NCAA March Madness is of great interest to many people. However, keeping up with all the games, as they occur puts a serious strain on many (if not all) networks. Add in the fact that so many sites have bracket competitions, coupled with links to advertisers, and you could have a web-security nightmare on your hands. With maxed out bandwidth comes the potential for tapped out firewalls. With even a minimal failure of the firewalls used to protect businesses, cyber threats such as spam, spyware, malware and viruses, can gain access to company systems.
This is a risk most companies simply do not want to take, but very rarely do they beef up security to prevent such issues. Many corporations have terminology in the work agreements with employees, stating how their network/bandwidth can be used. This generally doesn’t include Live March Madness Game Streaming.

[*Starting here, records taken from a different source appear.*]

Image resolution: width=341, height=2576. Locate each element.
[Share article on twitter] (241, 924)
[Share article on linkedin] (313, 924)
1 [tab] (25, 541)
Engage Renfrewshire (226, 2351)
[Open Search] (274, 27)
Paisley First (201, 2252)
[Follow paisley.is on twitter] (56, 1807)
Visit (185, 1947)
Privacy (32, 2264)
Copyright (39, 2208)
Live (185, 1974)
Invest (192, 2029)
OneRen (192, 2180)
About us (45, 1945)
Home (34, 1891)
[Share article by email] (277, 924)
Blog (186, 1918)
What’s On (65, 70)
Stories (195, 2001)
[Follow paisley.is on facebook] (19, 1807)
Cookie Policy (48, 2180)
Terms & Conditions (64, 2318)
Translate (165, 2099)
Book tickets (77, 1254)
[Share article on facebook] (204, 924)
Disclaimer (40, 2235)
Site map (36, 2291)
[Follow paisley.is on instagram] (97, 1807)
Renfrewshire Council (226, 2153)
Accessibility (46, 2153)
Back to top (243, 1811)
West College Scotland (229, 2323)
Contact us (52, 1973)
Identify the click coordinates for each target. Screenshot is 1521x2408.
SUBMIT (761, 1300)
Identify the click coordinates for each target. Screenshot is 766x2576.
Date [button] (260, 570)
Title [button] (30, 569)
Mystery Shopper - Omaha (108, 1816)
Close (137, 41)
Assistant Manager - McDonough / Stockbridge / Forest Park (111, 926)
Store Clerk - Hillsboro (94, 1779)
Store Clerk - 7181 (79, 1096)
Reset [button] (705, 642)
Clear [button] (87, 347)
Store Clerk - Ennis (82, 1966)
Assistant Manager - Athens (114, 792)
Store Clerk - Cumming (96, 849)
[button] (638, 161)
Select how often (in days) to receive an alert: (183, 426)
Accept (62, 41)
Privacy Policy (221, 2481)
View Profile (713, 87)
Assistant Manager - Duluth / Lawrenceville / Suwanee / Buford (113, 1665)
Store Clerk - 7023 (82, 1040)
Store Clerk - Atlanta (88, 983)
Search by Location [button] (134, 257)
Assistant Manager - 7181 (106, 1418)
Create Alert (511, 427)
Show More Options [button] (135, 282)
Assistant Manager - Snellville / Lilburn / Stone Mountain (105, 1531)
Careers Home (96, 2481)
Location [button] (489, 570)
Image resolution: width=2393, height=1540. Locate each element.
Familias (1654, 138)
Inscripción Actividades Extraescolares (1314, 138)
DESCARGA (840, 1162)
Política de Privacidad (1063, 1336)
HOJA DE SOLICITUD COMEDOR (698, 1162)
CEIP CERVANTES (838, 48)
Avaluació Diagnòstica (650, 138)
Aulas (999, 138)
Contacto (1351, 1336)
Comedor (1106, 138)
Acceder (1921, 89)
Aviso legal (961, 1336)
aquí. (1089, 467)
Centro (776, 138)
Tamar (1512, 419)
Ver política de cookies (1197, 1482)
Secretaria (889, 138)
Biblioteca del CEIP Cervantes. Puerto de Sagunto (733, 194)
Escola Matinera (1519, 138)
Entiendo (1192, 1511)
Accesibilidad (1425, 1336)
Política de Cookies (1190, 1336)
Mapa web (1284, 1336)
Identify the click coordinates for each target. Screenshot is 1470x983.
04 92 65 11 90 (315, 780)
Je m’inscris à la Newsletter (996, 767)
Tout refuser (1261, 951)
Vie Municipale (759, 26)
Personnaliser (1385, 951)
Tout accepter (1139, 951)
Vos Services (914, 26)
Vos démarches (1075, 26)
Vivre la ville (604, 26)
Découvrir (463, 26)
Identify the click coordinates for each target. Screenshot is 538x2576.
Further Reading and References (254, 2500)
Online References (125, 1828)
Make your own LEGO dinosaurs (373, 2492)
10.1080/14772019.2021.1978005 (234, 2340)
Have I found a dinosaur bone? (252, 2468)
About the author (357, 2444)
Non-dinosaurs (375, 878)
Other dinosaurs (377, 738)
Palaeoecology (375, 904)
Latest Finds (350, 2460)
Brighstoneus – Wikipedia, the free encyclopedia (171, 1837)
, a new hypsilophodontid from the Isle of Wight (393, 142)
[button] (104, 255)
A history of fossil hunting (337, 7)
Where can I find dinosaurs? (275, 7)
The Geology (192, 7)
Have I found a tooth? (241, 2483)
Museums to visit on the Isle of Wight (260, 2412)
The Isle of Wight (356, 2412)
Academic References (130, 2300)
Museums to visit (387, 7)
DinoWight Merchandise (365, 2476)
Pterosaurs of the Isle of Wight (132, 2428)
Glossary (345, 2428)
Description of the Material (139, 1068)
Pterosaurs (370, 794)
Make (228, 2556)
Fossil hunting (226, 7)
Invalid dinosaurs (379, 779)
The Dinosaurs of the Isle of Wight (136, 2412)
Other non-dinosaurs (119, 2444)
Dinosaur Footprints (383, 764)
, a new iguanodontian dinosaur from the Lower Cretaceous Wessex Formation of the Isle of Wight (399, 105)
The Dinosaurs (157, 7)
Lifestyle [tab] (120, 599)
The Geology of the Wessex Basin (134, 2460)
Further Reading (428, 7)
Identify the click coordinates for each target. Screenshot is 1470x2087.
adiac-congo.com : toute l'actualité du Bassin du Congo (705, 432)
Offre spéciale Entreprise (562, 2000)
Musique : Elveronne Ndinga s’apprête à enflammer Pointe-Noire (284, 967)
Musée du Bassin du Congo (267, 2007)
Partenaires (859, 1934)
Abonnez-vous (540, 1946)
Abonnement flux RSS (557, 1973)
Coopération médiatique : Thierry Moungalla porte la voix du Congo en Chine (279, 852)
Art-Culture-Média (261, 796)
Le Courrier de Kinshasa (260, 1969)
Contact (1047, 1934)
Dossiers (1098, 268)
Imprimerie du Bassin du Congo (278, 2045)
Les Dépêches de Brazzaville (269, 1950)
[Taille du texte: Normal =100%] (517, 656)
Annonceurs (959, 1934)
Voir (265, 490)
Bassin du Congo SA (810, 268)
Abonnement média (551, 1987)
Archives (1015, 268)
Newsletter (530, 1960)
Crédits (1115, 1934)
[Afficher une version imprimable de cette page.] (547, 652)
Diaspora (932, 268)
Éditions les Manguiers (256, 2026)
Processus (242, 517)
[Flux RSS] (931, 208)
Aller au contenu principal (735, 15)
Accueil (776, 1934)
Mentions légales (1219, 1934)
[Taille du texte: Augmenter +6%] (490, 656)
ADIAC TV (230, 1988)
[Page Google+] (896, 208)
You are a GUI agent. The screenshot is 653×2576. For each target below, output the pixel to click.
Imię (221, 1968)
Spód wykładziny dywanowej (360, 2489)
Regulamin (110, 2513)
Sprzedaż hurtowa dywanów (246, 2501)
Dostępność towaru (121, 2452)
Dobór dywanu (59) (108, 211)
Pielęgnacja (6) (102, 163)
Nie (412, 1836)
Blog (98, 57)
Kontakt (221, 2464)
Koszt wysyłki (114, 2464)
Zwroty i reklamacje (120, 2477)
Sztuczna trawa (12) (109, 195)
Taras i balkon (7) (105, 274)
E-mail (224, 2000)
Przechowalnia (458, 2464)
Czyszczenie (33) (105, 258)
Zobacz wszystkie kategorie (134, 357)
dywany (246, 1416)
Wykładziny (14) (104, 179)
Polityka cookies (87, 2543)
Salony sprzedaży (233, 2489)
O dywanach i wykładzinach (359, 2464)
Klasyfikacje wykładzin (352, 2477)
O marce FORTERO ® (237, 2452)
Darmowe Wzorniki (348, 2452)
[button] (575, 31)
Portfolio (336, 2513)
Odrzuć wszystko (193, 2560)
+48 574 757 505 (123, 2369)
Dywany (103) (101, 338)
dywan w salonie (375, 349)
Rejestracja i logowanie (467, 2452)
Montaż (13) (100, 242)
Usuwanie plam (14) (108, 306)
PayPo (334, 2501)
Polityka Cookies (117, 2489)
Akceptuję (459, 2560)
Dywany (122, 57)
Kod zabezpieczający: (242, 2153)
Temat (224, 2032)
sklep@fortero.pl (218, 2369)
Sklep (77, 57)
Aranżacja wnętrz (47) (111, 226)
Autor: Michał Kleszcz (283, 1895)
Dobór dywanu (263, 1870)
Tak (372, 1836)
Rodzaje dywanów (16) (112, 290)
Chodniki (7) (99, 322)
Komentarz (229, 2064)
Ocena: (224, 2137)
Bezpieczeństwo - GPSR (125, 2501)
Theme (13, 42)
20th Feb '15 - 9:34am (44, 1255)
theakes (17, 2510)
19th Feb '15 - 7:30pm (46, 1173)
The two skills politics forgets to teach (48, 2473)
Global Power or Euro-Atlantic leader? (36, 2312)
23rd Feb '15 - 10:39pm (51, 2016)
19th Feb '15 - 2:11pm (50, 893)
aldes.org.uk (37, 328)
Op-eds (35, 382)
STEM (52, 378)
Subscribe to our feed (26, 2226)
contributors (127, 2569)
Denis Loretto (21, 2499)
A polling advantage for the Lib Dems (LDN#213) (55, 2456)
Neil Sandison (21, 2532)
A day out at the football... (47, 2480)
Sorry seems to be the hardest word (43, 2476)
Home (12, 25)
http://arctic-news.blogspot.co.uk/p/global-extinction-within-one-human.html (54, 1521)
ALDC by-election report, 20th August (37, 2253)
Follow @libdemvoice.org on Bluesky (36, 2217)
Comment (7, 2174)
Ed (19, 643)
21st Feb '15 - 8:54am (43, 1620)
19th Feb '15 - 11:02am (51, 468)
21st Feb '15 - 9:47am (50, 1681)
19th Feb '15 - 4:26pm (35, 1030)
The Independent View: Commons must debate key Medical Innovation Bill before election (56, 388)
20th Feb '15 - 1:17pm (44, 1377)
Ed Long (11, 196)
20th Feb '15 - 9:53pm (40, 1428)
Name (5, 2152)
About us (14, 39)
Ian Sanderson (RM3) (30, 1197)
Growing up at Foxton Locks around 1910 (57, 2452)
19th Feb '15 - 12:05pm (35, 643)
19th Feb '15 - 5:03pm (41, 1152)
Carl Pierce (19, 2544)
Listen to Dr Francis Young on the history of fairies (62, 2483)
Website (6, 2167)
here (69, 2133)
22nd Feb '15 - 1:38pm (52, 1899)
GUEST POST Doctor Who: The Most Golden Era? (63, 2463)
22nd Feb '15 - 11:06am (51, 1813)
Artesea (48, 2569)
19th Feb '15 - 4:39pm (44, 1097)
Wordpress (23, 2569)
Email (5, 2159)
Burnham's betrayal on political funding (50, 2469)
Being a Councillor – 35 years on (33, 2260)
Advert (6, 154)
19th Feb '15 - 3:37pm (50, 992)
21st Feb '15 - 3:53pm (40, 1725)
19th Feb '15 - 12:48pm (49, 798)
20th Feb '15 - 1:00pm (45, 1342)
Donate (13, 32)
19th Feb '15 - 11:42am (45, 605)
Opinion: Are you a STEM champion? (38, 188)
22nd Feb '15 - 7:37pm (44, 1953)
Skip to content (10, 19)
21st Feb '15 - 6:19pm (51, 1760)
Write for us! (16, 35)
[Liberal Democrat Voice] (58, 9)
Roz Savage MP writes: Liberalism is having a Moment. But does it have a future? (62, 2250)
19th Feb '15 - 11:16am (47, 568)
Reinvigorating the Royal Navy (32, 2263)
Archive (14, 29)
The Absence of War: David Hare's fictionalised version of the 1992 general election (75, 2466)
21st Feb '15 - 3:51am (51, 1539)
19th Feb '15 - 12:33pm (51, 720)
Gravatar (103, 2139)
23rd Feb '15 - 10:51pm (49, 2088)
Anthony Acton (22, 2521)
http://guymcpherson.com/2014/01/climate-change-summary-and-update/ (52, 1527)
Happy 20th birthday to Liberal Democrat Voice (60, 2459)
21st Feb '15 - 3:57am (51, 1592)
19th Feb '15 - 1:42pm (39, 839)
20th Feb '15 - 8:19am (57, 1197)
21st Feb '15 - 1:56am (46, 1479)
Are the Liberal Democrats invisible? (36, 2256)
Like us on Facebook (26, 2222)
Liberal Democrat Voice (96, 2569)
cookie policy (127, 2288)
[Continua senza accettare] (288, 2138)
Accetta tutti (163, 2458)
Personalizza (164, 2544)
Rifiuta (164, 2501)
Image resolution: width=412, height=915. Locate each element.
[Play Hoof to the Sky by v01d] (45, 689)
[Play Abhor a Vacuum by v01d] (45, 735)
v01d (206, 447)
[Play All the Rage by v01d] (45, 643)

With times as bad as they are, un-employment lines as long as they are, it would be a shame to loose one’s job over March Madness. However, it is far more serious for a company’s critical information to be turned loose in the hands of the many thousands of cyber criminals. I say that if you value your job, this just isn’t a risk you want to take.
The moment the 65-team field for the 2010 NCAA Division I Men’s Basketball Tournament became public, cyber criminals began their latest attacks on web security.
The threat is especially dangerous because of the popularity of the field in the workplace. Employees spend time watching games and highlights in the office, so web security experts believe that cyber criminals may focus their attacks on businesses.
Beyond malware, watching live streaming video can seriously impact the capability of a network. In the earliest stages of the tournament, most games are played in the early and late afternoon when businesses are in peak operation.
“The amount of corporate bandwidth used to view these basketball games during work hours is shocking. Most employers don’t know the bandwidth impact of these streaming sessions and are unaware of any financial implications,” said Spencer Parker of ScanSafe.
In 2010, cyber criminals have exploited the earthquakes in Haiti and Chile along with the Winter Olympics to spread malware. Web security professionals advise users to avoid clicking links or downloading from any site that they do not immediately recognize.